Task item: The answer is to be all of the data below, reproduced exactly.

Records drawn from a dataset
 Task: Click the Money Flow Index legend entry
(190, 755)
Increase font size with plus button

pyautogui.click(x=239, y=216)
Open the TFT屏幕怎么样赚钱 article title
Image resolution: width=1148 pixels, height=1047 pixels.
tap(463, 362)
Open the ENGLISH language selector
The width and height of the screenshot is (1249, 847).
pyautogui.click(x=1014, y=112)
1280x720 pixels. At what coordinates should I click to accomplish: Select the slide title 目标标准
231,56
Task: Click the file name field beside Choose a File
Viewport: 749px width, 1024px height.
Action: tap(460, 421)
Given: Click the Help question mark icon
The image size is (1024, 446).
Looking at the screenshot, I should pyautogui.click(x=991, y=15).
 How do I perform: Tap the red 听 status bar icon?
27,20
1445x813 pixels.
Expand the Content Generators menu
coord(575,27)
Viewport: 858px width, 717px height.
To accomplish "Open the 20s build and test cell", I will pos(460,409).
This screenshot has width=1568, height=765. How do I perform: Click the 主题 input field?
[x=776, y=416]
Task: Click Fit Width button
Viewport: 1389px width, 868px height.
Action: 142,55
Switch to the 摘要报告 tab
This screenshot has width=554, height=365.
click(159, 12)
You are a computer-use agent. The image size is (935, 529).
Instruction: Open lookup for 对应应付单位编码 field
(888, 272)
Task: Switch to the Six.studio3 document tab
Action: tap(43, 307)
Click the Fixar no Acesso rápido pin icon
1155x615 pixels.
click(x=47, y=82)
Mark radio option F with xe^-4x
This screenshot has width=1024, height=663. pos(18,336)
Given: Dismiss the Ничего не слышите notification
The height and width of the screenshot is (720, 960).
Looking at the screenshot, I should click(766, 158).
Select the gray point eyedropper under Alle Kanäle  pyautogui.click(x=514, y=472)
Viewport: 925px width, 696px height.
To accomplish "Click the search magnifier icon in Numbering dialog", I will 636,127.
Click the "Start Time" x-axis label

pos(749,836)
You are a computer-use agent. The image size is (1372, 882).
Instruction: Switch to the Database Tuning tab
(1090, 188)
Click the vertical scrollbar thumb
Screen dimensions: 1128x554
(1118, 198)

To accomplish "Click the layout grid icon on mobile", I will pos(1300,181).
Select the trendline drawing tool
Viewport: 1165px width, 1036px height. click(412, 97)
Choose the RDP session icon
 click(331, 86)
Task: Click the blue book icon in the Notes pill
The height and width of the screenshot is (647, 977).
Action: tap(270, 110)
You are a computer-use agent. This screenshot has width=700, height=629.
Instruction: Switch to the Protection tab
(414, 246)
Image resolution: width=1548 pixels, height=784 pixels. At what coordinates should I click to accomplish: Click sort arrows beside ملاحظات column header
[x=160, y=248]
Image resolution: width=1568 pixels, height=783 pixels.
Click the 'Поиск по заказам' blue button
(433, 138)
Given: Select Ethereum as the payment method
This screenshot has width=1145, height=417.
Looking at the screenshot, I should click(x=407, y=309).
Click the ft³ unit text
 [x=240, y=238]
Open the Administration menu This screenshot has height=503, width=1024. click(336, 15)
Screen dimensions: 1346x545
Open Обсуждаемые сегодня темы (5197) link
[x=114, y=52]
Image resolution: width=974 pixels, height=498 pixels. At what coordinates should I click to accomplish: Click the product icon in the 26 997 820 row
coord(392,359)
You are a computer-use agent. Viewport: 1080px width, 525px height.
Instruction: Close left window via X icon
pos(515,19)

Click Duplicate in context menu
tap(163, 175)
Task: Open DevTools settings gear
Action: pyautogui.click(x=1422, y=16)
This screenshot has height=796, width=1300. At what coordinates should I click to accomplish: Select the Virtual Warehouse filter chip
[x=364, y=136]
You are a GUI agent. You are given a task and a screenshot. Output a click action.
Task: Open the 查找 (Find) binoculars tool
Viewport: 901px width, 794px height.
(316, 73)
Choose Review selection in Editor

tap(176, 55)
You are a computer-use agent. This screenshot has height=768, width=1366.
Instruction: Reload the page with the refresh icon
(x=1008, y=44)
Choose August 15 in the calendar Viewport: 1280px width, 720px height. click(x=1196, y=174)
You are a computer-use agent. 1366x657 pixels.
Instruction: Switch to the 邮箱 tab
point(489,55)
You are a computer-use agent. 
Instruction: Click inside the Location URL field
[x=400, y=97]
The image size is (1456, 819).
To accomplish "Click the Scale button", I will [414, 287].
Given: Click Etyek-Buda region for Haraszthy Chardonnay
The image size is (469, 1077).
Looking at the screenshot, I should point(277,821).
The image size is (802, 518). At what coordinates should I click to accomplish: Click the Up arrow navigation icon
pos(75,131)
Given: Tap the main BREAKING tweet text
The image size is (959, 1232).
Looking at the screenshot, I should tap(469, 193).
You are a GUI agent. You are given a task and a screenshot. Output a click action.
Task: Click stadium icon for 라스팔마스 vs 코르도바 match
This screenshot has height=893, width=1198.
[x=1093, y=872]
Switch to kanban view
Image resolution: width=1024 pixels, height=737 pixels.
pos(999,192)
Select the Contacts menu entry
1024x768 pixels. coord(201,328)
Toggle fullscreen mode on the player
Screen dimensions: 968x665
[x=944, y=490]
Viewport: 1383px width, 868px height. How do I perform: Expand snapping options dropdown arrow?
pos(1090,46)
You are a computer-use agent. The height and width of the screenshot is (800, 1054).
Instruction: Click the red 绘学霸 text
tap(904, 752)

Response to the task:
 Task: Click the Money Flow Index legend entry
(190, 755)
Increase font size with plus button

pyautogui.click(x=239, y=216)
Open the TFT屏幕怎么样赚钱 article title
Image resolution: width=1148 pixels, height=1047 pixels.
tap(463, 362)
Open the ENGLISH language selector
The width and height of the screenshot is (1249, 847).
pyautogui.click(x=1014, y=112)
1280x720 pixels. At what coordinates should I click to accomplish: Select the slide title 目标标准
231,56
Task: Click the file name field beside Choose a File
Viewport: 749px width, 1024px height.
Action: tap(460, 421)
Given: Click the Help question mark icon
The image size is (1024, 446).
Looking at the screenshot, I should pyautogui.click(x=991, y=15).
 How do I perform: Tap the red 听 status bar icon?
27,20
1445x813 pixels.
Expand the Content Generators menu
coord(575,27)
Viewport: 858px width, 717px height.
To accomplish "Open the 20s build and test cell", I will pos(460,409).
This screenshot has width=1568, height=765. How do I perform: Click the 主题 input field?
[x=776, y=416]
Task: Click Fit Width button
Viewport: 1389px width, 868px height.
Action: 142,55
Switch to the 摘要报告 tab
This screenshot has width=554, height=365.
click(159, 12)
You are a computer-use agent. The image size is (935, 529).
Instruction: Open lookup for 对应应付单位编码 field
(888, 272)
Task: Switch to the Six.studio3 document tab
Action: tap(43, 307)
Click the Fixar no Acesso rápido pin icon
1155x615 pixels.
click(x=47, y=82)
Mark radio option F with xe^-4x
This screenshot has width=1024, height=663. pos(18,336)
Given: Dismiss the Ничего не слышите notification
The height and width of the screenshot is (720, 960).
Looking at the screenshot, I should click(766, 158).
Select the gray point eyedropper under Alle Kanäle  pyautogui.click(x=514, y=472)
Viewport: 925px width, 696px height.
To accomplish "Click the search magnifier icon in Numbering dialog", I will 636,127.
Click the "Start Time" x-axis label

pos(749,836)
You are a computer-use agent. The image size is (1372, 882).
Instruction: Switch to the Database Tuning tab
(1090, 188)
Click the vertical scrollbar thumb
Screen dimensions: 1128x554
(1118, 198)

To accomplish "Click the layout grid icon on mobile", I will pos(1300,181).
Select the trendline drawing tool
Viewport: 1165px width, 1036px height. click(412, 97)
Choose the RDP session icon
 click(331, 86)
Task: Click the blue book icon in the Notes pill
The height and width of the screenshot is (647, 977).
Action: tap(270, 110)
You are a computer-use agent. This screenshot has width=700, height=629.
Instruction: Switch to the Protection tab
(414, 246)
Image resolution: width=1548 pixels, height=784 pixels. At what coordinates should I click to accomplish: Click sort arrows beside ملاحظات column header
[x=160, y=248]
Image resolution: width=1568 pixels, height=783 pixels.
Click the 'Поиск по заказам' blue button
(433, 138)
Given: Select Ethereum as the payment method
This screenshot has width=1145, height=417.
Looking at the screenshot, I should click(x=407, y=309).
Click the ft³ unit text
 [x=240, y=238]
Open the Administration menu This screenshot has height=503, width=1024. click(336, 15)
Screen dimensions: 1346x545
Open Обсуждаемые сегодня темы (5197) link
[x=114, y=52]
Image resolution: width=974 pixels, height=498 pixels. At what coordinates should I click to accomplish: Click the product icon in the 26 997 820 row
coord(392,359)
You are a computer-use agent. Viewport: 1080px width, 525px height.
Instruction: Close left window via X icon
pos(515,19)

Click Duplicate in context menu
tap(163, 175)
Task: Open DevTools settings gear
Action: pyautogui.click(x=1422, y=16)
This screenshot has height=796, width=1300. At what coordinates should I click to accomplish: Select the Virtual Warehouse filter chip
[x=364, y=136]
You are a GUI agent. You are given a task and a screenshot. Output a click action.
Task: Open the 查找 (Find) binoculars tool
Viewport: 901px width, 794px height.
(316, 73)
Choose Review selection in Editor

tap(176, 55)
You are a computer-use agent. This screenshot has height=768, width=1366.
Instruction: Reload the page with the refresh icon
(x=1008, y=44)
Choose August 15 in the calendar Viewport: 1280px width, 720px height. click(x=1196, y=174)
You are a computer-use agent. 1366x657 pixels.
Instruction: Switch to the 邮箱 tab
point(489,55)
You are a computer-use agent. 
Instruction: Click inside the Location URL field
[x=400, y=97]
The image size is (1456, 819).
To accomplish "Click the Scale button", I will [414, 287].
Given: Click Etyek-Buda region for Haraszthy Chardonnay
The image size is (469, 1077).
Looking at the screenshot, I should point(277,821).
The image size is (802, 518). At what coordinates should I click to accomplish: Click the Up arrow navigation icon
pos(75,131)
Given: Tap the main BREAKING tweet text
The image size is (959, 1232).
Looking at the screenshot, I should tap(469, 193).
You are a GUI agent. You are given a task and a screenshot. Output a click action.
Task: Click stadium icon for 라스팔마스 vs 코르도바 match
This screenshot has height=893, width=1198.
[x=1093, y=872]
Switch to kanban view
Image resolution: width=1024 pixels, height=737 pixels.
pos(999,192)
Select the Contacts menu entry
1024x768 pixels. coord(201,328)
Toggle fullscreen mode on the player
Screen dimensions: 968x665
[x=944, y=490]
Viewport: 1383px width, 868px height. How do I perform: Expand snapping options dropdown arrow?
pos(1090,46)
You are a computer-use agent. The height and width of the screenshot is (800, 1054).
Instruction: Click the red 绘学霸 text
tap(904, 752)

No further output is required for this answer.